»»

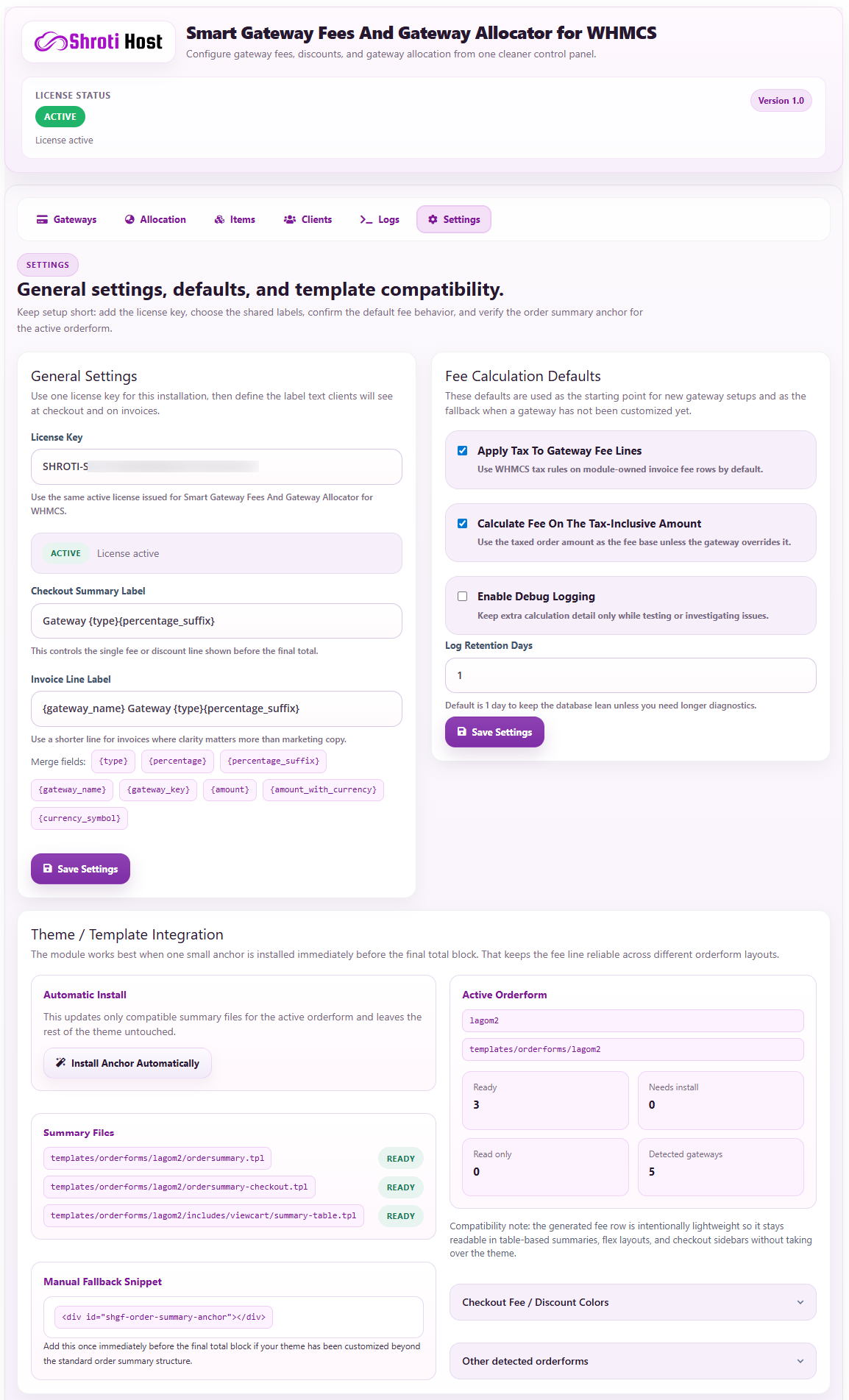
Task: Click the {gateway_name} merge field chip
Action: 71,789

««
»»

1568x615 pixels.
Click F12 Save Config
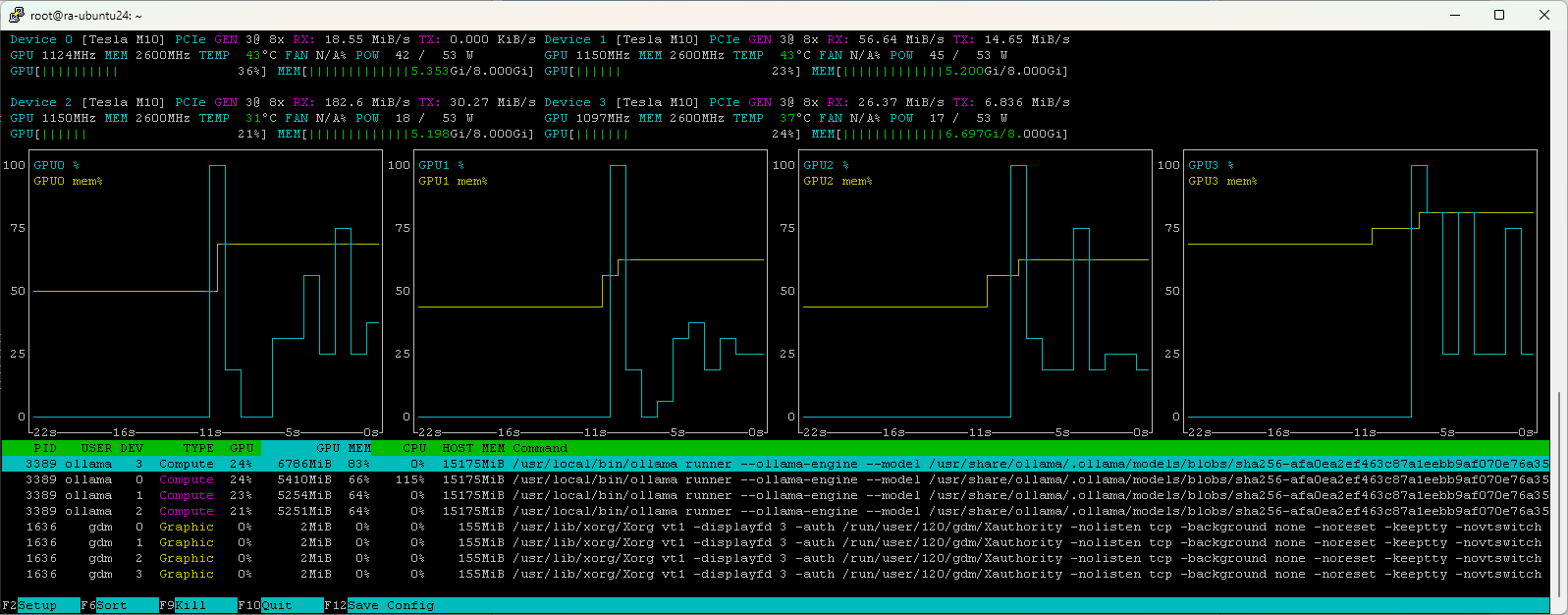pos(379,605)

««

▸ Work to complete:
State how many lines in the entries above contain the word "Click", giving only the number.

▸ Solution:
2